Computational Environments Guide

A software tool / program / package is at its core just code in a programming language that usually performs a certain function. In bioinformatics specifically, many of these tools will perform various statistical tests or data transformations or data manipulation.

Don’t reinvent the wheel!

Many of the analyses in bioinformatics have already been implemented in a variety of software packages maintained and released for general use. Whenever possible, we should make efficient use of the tools available in order to solve our problems, especially if someone has already solved it!

Computational Environments

The ability to install and use these different software tools will largely depend upon three main factors related to the concept of computational environments:

  1. Hardware / Operating System: Both the physical hardware and the operating system you are working with may affect the tools you are able to install and utilize.

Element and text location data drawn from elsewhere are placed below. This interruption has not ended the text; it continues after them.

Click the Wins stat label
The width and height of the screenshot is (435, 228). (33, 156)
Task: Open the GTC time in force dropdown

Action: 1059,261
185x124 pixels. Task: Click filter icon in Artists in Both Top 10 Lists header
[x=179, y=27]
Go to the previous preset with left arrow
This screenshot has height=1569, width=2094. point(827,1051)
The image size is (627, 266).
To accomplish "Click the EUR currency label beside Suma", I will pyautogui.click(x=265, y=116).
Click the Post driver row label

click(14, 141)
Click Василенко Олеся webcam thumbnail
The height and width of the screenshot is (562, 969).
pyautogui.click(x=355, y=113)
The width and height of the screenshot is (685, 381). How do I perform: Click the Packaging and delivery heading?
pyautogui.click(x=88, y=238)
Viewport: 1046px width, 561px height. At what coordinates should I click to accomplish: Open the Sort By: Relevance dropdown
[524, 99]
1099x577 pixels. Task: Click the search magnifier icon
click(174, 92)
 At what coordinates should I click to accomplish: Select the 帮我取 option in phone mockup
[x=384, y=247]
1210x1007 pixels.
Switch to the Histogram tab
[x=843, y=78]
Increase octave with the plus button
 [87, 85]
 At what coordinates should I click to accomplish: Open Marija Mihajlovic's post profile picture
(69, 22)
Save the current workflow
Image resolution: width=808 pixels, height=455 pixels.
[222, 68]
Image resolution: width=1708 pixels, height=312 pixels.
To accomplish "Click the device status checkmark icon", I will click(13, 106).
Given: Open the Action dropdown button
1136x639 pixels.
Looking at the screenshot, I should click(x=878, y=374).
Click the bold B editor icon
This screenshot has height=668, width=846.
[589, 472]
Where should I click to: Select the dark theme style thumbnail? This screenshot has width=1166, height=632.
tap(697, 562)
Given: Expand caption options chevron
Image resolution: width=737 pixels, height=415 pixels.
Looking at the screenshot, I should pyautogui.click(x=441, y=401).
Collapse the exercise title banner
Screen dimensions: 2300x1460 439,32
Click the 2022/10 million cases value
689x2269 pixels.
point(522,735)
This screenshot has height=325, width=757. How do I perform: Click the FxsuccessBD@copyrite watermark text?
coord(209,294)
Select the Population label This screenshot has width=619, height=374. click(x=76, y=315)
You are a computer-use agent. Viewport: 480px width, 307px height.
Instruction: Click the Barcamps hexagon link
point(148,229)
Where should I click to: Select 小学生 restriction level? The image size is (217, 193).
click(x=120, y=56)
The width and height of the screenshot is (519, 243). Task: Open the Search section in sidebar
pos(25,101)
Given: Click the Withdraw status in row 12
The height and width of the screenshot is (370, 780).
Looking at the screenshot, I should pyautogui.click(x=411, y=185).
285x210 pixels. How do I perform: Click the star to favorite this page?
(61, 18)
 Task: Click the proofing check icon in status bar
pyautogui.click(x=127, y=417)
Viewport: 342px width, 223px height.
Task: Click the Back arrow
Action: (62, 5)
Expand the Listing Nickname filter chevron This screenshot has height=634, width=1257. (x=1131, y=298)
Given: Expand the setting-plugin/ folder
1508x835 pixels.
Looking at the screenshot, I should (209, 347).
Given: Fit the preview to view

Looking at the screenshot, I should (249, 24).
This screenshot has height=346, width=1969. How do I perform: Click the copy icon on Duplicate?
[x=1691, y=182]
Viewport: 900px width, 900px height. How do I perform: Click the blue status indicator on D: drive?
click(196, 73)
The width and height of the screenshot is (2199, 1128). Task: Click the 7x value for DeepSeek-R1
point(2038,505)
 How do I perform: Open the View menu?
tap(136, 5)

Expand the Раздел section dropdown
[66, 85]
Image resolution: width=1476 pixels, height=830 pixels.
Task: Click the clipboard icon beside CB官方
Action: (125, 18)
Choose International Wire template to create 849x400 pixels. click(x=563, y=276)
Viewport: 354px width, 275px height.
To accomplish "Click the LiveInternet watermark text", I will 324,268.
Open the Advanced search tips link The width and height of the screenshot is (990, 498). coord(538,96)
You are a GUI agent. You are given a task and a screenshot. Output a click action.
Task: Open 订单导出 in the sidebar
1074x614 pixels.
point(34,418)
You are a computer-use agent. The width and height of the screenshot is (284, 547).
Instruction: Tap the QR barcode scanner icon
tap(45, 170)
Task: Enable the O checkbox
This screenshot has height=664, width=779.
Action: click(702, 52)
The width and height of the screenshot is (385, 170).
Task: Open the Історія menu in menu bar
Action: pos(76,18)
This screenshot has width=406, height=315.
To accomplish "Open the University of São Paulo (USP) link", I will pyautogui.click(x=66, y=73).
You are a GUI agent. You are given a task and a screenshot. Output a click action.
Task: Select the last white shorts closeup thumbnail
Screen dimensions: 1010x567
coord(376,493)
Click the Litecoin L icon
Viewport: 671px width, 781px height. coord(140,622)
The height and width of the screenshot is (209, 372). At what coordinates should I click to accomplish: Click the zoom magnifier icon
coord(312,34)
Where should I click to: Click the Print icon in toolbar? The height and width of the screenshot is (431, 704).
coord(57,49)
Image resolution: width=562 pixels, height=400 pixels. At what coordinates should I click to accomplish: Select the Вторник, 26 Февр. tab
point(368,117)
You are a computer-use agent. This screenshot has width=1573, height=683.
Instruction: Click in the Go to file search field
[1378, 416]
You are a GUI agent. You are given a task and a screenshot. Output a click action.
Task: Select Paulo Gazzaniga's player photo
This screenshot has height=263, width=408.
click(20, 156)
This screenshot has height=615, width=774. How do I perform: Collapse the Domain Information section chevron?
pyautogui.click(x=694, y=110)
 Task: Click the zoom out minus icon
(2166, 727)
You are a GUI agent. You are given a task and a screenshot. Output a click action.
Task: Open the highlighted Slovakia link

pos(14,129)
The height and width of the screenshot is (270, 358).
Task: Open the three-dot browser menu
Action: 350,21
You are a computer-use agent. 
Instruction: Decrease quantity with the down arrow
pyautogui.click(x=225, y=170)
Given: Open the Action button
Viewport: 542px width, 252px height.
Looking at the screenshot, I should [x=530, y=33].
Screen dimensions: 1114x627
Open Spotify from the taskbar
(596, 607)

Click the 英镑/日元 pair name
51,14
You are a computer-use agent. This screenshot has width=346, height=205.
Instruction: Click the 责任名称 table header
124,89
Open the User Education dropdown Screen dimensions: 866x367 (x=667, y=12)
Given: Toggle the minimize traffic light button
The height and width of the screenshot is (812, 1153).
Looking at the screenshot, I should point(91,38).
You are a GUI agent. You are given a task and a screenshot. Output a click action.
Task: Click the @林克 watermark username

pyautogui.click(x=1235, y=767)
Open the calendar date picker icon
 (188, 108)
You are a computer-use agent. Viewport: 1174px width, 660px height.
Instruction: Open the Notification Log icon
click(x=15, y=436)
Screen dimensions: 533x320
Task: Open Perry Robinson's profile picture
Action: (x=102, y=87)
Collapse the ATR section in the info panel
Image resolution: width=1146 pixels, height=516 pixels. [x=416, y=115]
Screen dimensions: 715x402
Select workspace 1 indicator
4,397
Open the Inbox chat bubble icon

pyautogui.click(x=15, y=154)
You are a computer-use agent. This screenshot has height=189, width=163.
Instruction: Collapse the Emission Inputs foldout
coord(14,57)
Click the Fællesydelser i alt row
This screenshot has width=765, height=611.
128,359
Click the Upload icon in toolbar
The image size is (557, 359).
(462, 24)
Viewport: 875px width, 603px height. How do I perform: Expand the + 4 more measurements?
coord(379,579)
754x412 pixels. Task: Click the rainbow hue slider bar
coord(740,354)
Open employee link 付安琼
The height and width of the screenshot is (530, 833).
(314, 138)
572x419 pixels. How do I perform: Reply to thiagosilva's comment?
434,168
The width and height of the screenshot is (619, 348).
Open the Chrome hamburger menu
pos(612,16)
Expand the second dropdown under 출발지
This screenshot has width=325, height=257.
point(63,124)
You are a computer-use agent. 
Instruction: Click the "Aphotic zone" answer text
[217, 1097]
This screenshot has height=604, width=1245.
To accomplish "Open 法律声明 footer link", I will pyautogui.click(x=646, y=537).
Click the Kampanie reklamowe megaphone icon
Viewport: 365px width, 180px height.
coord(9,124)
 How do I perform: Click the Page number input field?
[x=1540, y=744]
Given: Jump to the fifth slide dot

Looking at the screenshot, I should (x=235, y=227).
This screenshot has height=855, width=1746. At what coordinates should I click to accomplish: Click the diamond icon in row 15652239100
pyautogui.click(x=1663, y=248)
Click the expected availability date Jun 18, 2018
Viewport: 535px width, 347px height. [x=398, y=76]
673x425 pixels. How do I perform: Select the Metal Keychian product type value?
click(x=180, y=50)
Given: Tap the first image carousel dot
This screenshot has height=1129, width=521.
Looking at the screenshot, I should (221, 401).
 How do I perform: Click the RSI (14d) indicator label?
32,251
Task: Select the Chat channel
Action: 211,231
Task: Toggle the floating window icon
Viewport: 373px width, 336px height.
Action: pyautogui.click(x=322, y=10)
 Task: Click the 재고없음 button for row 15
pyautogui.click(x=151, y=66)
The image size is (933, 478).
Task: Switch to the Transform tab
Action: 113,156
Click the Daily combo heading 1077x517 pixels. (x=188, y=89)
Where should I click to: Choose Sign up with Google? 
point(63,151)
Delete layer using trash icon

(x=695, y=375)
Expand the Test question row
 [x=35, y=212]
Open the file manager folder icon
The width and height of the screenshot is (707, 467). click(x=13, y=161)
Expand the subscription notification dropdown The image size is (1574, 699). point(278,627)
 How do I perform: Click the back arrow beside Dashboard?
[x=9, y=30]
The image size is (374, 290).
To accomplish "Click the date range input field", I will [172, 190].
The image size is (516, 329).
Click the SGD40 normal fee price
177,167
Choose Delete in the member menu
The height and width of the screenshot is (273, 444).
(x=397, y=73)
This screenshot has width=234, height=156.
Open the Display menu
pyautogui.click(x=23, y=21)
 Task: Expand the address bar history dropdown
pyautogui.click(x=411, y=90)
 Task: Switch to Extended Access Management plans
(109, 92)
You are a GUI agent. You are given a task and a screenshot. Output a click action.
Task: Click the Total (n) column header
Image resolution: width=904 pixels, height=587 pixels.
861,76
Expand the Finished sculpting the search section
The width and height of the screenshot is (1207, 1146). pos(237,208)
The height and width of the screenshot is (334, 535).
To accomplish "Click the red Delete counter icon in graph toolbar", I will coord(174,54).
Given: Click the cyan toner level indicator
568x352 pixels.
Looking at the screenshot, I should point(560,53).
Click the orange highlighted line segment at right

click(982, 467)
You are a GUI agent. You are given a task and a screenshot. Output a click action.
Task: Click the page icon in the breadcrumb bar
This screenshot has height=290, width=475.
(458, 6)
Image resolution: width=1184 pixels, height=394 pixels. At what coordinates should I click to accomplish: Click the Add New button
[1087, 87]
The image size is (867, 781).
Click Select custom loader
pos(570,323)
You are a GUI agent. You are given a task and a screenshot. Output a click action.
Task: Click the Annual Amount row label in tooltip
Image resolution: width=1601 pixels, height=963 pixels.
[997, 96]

You likely have noticed that many programs and software you already use require you to choose specific versions tailored to an operating system or in some niche cases, hardware (i.e Apple silicon computers vs. intel-based, windows, linux).

  2. Dependencies: Software dependencies are other libraries or tools or code that the program in question depend on in order to work. Many software tools / packages reuse existing code and tools and build upon their functionality. Certain tools may have hundreds of dependencies that enable them to function and any changes in those dependencies may potentially change the behavior of the program and its operations.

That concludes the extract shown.